Si la preuve des horaires de travail effectués n'incombe ainsi spécialement à aucune des parties, et si l'employeur doit être en mesure de fournir les éléments de nature à justifier les horaires effectivement réalisés par le salarié, il appartient cependant à ce dernier de présenter, à l'appui de sa demande, des éléments suffisamment précis quant aux heures non rémunérées qu'il prétend avoir effectuées afin de permettre à l'employeur, qui assure le contrôle des heures de travail effectuées, d'y répondre utilement en produisant ses propres éléments.
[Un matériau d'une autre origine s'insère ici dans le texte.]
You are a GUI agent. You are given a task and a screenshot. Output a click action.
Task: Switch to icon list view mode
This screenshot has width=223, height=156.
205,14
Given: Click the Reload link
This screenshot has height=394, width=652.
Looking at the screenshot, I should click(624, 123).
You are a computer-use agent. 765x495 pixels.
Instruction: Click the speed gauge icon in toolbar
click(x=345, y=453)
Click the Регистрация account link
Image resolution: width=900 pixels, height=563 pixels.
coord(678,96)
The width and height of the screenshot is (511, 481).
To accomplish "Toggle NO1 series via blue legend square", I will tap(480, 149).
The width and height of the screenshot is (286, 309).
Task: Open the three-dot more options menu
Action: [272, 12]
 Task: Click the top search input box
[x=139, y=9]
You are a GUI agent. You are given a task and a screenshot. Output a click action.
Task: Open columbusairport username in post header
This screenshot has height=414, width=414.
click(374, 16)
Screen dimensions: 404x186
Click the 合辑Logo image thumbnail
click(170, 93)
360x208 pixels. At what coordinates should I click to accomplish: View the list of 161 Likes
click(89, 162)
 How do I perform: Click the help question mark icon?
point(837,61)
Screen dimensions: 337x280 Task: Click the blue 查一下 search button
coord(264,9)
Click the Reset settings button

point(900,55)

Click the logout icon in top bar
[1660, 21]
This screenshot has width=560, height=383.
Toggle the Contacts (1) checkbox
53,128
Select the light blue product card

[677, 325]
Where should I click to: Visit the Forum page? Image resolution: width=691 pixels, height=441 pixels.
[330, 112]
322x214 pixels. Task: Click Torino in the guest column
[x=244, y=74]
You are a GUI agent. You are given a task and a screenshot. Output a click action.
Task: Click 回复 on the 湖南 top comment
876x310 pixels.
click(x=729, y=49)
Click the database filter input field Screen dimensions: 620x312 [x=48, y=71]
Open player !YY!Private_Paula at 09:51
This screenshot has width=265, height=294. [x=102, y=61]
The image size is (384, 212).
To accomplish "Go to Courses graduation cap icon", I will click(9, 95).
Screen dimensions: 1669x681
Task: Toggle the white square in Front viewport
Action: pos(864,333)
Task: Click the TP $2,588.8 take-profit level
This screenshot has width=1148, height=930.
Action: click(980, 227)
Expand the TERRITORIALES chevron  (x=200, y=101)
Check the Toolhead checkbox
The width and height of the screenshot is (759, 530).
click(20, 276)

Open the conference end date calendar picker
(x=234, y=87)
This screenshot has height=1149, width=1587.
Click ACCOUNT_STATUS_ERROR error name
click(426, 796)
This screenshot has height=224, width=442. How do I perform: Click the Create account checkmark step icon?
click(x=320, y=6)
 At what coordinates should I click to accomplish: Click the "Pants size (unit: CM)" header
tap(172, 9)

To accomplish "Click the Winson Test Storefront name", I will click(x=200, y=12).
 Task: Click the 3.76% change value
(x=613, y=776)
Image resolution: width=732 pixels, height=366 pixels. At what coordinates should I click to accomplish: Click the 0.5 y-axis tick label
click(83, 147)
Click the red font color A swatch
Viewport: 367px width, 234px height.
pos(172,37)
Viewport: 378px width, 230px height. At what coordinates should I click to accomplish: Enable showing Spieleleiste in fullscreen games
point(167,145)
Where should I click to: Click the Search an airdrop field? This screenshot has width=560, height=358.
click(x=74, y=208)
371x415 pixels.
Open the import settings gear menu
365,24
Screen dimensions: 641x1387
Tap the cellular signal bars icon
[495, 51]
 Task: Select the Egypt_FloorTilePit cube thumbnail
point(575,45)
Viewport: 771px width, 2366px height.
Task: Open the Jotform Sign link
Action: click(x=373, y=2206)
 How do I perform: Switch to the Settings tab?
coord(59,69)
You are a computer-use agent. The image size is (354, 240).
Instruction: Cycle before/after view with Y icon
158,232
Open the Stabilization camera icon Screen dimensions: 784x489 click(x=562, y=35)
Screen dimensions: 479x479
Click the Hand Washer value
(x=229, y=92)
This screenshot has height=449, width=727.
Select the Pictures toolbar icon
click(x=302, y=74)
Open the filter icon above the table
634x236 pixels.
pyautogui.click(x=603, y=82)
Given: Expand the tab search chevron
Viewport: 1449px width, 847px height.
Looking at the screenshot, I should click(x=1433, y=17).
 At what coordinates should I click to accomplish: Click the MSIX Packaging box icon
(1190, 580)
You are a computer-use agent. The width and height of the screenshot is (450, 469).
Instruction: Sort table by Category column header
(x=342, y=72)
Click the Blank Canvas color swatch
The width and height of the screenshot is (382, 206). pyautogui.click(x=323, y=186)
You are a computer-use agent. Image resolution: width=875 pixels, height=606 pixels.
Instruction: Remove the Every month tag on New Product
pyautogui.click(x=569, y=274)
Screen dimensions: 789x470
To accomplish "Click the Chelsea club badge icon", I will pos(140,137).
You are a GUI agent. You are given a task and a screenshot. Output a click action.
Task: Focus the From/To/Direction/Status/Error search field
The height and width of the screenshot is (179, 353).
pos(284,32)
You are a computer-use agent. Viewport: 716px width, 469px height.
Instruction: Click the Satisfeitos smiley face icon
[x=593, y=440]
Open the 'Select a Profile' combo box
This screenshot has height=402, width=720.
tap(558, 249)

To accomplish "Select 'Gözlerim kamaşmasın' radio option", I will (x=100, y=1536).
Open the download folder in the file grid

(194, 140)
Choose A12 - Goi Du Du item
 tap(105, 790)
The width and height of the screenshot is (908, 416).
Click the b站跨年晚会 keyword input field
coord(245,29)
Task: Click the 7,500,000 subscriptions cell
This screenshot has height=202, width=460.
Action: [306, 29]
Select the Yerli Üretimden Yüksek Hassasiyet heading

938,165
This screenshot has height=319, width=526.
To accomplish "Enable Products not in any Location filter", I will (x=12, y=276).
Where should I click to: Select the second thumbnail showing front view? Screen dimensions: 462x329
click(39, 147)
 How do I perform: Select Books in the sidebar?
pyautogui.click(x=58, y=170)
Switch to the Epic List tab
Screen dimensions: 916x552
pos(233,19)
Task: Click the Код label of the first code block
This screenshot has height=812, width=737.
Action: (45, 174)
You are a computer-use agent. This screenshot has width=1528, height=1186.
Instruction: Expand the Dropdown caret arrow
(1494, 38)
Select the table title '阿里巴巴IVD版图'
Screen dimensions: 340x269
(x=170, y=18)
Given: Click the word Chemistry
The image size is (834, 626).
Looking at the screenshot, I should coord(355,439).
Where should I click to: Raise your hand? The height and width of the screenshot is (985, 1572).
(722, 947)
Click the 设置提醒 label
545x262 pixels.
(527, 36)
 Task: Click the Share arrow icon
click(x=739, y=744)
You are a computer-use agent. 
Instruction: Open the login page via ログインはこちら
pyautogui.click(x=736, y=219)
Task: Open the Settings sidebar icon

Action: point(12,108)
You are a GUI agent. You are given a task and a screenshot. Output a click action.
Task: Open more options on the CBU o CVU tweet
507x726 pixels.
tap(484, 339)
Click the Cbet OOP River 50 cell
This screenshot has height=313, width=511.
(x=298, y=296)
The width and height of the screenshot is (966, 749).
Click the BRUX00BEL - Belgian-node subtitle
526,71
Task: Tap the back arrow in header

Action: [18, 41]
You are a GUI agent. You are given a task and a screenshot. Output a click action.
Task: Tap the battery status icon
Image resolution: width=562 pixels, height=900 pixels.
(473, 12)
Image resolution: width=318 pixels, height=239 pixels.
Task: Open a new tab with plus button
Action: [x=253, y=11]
En l'espèce, M. [T], dont il est rappelé qu'il était technicien SAV et intervenait sur des imprimantes et copieurs chez les clients du secteur Midi Pyrénées, était soumis à un horaire de référence de 36h hebdomadaires avec 6 jours de repos supplémentaires par an, horaire dont relève le personnel itinérant de l'entreprise.
Il soutient que son temps de travail dépassait très souvent les 36h hebdomadaires sans être rémunéré des heures supplémentaires, car il recevait du prestataire Ciblex les pièces détachées à son domicile, devait déballer les cartons et faire le tri, et partir en clientèle pour les dépannages d'une durée aléatoire et pour lesquels il accomplissait des trajets depuis son domicile excédant souvent le temps de trajet normal domicile/travail communément admis pour les salariés de Midi Pyrénées ; il ajoute que l'employeur a refusé de répondre favorablement à ses multiples réclamations formulées depuis 2015.
Il produit au soutien de sa demande :
-des relevés hebdomadaires portant sur certaines semaines des années 2016 et 2017 et sur la totalité de l'année 2018 ; il ressort des relevés hebdomadaires produits pour 2016 un total de 43,01h supplémentaires effectuées et pour 2017 de 79,89 h dont 5,75 h accomplies au delà de la 44ème heure, étant précisé que M. [T] demande le paiement de 90h supplémentaires pour 2016 et 90h supplémentaires pour 2017, sans expliciter cette différence,
-des photos de colis à son domicile,
-des tickets de péage et justificatifs de ses déplacements,
-des extractions de ses activités journalières sur l'année 2018, enregistrées quotidiennement sur l'outil EVATIC, relatives aux durées des interventions chez les clients,
-un tableau récapitulatif des heures supplémentaires qu'il indique avoir accomplies en 2018 pour un total de 118h, conforme aux relevés de 2018.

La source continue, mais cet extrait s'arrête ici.